What to produce: Reproduce each of the entries that follow, exactly.

Start of Data provided

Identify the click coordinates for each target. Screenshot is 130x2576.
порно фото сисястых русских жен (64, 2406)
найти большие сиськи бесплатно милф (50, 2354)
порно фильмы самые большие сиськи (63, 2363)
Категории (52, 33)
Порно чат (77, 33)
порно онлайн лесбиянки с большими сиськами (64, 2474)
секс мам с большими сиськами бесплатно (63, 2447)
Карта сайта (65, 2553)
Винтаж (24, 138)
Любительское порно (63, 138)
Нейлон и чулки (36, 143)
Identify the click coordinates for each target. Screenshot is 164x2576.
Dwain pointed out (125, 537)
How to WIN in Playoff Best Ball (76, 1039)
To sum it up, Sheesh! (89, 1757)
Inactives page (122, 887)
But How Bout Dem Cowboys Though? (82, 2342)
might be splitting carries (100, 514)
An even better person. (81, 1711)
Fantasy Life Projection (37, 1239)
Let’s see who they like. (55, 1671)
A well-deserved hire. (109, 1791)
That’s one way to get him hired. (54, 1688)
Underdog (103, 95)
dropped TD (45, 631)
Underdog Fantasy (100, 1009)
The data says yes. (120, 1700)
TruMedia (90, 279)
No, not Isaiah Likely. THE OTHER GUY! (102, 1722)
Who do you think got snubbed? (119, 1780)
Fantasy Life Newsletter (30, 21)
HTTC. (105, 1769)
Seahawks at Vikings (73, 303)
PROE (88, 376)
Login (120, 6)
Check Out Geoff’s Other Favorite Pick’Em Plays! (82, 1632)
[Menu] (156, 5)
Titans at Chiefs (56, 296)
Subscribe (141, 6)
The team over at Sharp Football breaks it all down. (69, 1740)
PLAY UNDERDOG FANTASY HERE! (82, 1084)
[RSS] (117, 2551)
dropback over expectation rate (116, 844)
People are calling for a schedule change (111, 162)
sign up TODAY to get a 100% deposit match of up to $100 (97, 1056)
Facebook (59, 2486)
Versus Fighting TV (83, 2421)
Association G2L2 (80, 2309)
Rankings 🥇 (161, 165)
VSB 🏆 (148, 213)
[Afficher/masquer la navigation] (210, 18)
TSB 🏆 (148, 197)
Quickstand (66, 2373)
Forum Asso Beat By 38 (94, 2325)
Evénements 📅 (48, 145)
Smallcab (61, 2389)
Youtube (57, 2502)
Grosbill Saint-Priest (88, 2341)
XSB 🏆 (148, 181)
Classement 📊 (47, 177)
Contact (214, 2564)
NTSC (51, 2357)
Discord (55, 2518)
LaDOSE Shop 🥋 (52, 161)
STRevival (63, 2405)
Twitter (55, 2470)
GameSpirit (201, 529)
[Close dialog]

End of Data provided

Solved exercise:
Identify the click coordinates for each target. Screenshot is 130x2576.
порно фото сисястых русских жен (64, 2406)
найти большие сиськи бесплатно милф (50, 2354)
порно фильмы самые большие сиськи (63, 2363)
Категории (52, 33)
Порно чат (77, 33)
порно онлайн лесбиянки с большими сиськами (64, 2474)
секс мам с большими сиськами бесплатно (63, 2447)
Карта сайта (65, 2553)
Винтаж (24, 138)
Любительское порно (63, 138)
Нейлон и чулки (36, 143)
Identify the click coordinates for each target. Screenshot is 164x2576.
Dwain pointed out (125, 537)
How to WIN in Playoff Best Ball (76, 1039)
To sum it up, Sheesh! (89, 1757)
Inactives page (122, 887)
But How Bout Dem Cowboys Though? (82, 2342)
might be splitting carries (100, 514)
An even better person. (81, 1711)
Fantasy Life Projection (37, 1239)
Let’s see who they like. (55, 1671)
A well-deserved hire. (109, 1791)
That’s one way to get him hired. (54, 1688)
Underdog (103, 95)
dropped TD (45, 631)
Underdog Fantasy (100, 1009)
The data says yes. (120, 1700)
TruMedia (90, 279)
No, not Isaiah Likely. THE OTHER GUY! (102, 1722)
Who do you think got snubbed? (119, 1780)
Fantasy Life Newsletter (30, 21)
HTTC. (105, 1769)
Seahawks at Vikings (73, 303)
PROE (88, 376)
Login (120, 6)
Check Out Geoff’s Other Favorite Pick’Em Plays! (82, 1632)
[Menu] (156, 5)
Titans at Chiefs (56, 296)
Subscribe (141, 6)
The team over at Sharp Football breaks it all down. (69, 1740)
PLAY UNDERDOG FANTASY HERE! (82, 1084)
[RSS] (117, 2551)
dropback over expectation rate (116, 844)
People are calling for a schedule change (111, 162)
sign up TODAY to get a 100% deposit match of up to $100 (97, 1056)
Facebook (59, 2486)
Versus Fighting TV (83, 2421)
Association G2L2 (80, 2309)
Rankings 🥇 (161, 165)
VSB 🏆 (148, 213)
[Afficher/masquer la navigation] (210, 18)
TSB 🏆 (148, 197)
Quickstand (66, 2373)
Forum Asso Beat By 38 (94, 2325)
Evénements 📅 (48, 145)
Smallcab (61, 2389)
Youtube (57, 2502)
Grosbill Saint-Priest (88, 2341)
XSB 🏆 (148, 181)
Classement 📊 (47, 177)
Contact (214, 2564)
NTSC (51, 2357)
Discord (55, 2518)
LaDOSE Shop 🥋 (52, 161)
STRevival (63, 2405)
Twitter (55, 2470)
GameSpirit (201, 529)
[Close dialog]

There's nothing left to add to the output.